The boundary of the compressed zone is in the rib

This scenario is included if condition (5) is not met. In this case, the bending moment strength test takes the form:

\[(M_(\max )) \le (M_(ult)) = (R_b)bx\left(((h_0) - \frac(x)(2)) \right) + (R_b)\left(( ((b")_f) - b) \right)((h")_f)\left(((h_0) - \frac((((h")_f)))(2)) \right) + ( R_(sc))((A")_s)\left(((h_0) - a") \right).\quad (7)\]

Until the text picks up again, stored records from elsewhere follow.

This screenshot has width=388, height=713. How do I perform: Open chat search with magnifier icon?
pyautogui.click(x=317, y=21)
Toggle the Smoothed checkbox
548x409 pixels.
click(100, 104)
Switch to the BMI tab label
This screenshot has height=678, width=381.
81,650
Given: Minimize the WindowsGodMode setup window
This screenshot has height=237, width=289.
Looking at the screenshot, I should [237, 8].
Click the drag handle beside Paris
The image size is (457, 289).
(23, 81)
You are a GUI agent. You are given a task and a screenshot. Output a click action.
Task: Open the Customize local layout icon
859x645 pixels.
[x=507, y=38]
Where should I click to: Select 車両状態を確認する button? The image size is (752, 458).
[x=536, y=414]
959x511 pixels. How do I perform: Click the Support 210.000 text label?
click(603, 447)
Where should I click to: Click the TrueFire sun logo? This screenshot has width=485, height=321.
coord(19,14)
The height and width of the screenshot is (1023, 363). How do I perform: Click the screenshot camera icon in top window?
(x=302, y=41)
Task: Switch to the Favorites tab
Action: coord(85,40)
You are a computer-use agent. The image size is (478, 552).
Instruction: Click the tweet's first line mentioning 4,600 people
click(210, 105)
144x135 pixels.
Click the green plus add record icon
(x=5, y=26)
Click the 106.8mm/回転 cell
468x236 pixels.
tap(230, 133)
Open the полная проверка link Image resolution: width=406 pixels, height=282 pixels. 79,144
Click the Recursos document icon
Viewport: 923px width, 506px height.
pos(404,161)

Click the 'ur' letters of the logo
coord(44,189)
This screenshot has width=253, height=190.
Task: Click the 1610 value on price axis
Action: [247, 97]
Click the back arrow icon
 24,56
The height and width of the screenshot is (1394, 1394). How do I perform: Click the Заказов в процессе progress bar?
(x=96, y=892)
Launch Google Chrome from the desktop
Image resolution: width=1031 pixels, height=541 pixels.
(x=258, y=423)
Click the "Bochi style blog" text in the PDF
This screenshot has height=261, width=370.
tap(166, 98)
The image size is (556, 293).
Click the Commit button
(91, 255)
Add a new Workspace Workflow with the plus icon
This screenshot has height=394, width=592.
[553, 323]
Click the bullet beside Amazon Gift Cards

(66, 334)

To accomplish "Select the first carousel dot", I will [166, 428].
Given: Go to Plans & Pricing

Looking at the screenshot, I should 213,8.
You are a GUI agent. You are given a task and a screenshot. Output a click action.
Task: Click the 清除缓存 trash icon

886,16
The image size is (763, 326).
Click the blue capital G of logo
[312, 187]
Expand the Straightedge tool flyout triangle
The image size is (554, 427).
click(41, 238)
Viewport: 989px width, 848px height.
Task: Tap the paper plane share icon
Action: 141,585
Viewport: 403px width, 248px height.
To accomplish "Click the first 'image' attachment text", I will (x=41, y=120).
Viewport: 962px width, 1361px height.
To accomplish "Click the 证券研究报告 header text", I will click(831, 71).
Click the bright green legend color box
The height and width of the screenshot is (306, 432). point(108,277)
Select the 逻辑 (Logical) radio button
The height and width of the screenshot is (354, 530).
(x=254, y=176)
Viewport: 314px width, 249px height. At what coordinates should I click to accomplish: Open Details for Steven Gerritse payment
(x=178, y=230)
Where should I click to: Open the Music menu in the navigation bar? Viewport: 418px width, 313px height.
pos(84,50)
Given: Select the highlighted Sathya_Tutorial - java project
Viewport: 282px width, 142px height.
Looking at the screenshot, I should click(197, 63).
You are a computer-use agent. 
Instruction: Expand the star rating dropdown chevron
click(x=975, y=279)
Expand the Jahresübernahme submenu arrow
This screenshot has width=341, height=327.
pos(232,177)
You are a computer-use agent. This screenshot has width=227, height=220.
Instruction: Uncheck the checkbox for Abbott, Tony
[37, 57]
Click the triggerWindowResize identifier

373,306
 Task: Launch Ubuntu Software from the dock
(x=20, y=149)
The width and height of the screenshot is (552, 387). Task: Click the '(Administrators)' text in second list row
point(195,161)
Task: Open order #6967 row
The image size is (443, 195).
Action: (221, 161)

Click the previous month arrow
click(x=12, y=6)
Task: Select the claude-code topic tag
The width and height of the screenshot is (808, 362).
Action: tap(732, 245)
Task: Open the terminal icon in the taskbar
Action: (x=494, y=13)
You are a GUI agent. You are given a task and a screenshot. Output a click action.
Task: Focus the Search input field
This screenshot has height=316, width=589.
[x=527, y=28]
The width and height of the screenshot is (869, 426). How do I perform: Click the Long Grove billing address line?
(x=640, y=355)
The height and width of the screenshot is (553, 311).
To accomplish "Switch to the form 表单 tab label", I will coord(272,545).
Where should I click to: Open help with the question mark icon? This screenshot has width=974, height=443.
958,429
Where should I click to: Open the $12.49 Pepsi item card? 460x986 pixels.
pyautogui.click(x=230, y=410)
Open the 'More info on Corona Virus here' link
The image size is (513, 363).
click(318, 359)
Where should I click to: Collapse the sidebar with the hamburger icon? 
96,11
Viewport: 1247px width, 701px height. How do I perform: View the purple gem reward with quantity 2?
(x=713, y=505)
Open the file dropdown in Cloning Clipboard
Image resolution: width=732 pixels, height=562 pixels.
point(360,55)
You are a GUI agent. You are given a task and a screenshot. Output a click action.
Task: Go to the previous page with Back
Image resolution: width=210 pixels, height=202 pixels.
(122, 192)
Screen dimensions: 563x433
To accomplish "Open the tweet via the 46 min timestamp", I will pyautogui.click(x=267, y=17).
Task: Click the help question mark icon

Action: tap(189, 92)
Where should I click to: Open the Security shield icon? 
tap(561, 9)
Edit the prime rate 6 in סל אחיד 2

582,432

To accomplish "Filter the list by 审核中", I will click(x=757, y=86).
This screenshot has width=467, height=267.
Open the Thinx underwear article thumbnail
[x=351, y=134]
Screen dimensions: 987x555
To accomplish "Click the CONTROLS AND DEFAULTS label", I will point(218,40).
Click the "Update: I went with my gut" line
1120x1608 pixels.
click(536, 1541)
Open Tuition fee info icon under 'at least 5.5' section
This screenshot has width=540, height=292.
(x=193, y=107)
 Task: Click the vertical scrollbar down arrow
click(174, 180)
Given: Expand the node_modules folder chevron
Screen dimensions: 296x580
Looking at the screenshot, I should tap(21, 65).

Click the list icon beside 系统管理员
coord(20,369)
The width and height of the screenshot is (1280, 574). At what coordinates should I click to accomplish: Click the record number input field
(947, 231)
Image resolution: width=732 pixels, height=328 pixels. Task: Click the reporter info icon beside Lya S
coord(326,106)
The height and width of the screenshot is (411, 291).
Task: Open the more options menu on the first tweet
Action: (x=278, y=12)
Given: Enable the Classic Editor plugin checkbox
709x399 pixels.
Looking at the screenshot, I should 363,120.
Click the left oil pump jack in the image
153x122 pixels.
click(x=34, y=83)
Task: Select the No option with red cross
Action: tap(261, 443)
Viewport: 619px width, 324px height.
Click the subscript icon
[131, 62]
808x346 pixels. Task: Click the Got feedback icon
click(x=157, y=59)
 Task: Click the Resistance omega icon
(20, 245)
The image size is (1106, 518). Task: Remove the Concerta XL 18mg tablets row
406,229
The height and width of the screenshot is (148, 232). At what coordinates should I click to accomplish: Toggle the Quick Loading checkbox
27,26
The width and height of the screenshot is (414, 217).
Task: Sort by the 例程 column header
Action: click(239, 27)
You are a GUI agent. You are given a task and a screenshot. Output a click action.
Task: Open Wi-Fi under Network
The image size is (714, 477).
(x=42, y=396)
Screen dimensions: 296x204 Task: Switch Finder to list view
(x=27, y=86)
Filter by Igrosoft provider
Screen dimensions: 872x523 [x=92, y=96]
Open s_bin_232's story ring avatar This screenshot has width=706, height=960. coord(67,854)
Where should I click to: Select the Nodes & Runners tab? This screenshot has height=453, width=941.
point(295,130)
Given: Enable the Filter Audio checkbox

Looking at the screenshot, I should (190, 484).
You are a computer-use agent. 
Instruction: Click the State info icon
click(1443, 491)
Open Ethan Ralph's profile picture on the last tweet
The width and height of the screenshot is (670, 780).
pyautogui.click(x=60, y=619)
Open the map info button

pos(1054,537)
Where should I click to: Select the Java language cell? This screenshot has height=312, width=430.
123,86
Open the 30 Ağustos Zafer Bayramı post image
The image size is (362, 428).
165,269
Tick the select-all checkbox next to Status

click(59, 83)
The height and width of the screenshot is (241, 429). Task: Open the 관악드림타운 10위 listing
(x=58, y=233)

Figure 5. The work of the T-beam of the reinforced concrete structure, if the boundary of the compressed zone passes in the rib

Following this scenario, the height of the compressed concrete zone must be determined by the following formula:

\

Notice the two separate rectangles shown in Figure 5 (right). They illustrate the actual breakdown of the section into elements to determine the bearing capacity. The first element is the edge of the beam, conditionally extended to the top of the flange, i.e., in fact, the usual rectangular section. The second element is the overhangs of the compressed shelf, conditionally combined together (since they are located symmetrically and work together). It is this geometry that corresponds to formula (7), introduced into the design standards for reinforced concrete structures.

Next time we will learn count reinforced concrete structures to the action of transverse forces. Good luck!

Information sources

  1. Code of rules SP 63.13330.2012. Concrete and reinforced concrete structures. Basic provisions. Updated edition of SNiP 52-01-2003 / NIIZhB im. A. A. Gvozdeva. - M.: 2011. - 156 p.
  2. Design and calculation of reinforced concrete and stone structures: Proc. for building. specialist. universities / N. N. Popov, A. V. Zabegaev. - M.: Higher. school, 1989. - 400 p.
  3. Eurocode 3: Design of steel structures. Part 1-1: General rules and rules for buildings / EN 1993-1-1:2005 i rules for disputes / - K .: Minregionbud of Ukraine, 2011. - 150 p.)
  4. Code of rules SP 16.13330.2011. Steel structures. Updated edition of SNiP II-23-81* / TsNIISK im. V. A. Kucherenko. - M.: Ministry of Regional Development, 2011. - 173 p.
  5. EN 1990 Eurocode - Basis of structural design (Eurocode: Fundamentals of structural design. Nastanova / National Standard of Ukraine DSTU-N B V.1.2-13:2008 (EN 1990:2002, IDN) / - K .: Minregionbud of Ukraine, 2009. - 204 p.)
  6. SNiP 2.05.03-84*. Bridges and pipes / - M .: CITP Gosstroy of the USSR, 1985. - 200 p.
  7. Code of rules SP 20.13330.2011. Loads and impacts. Updated edition of SNiP 2.01.07-85* / TsNIISK im. V. A. Kucherenko. - M.: Ministry of Regional Development, 2011. - 96 p.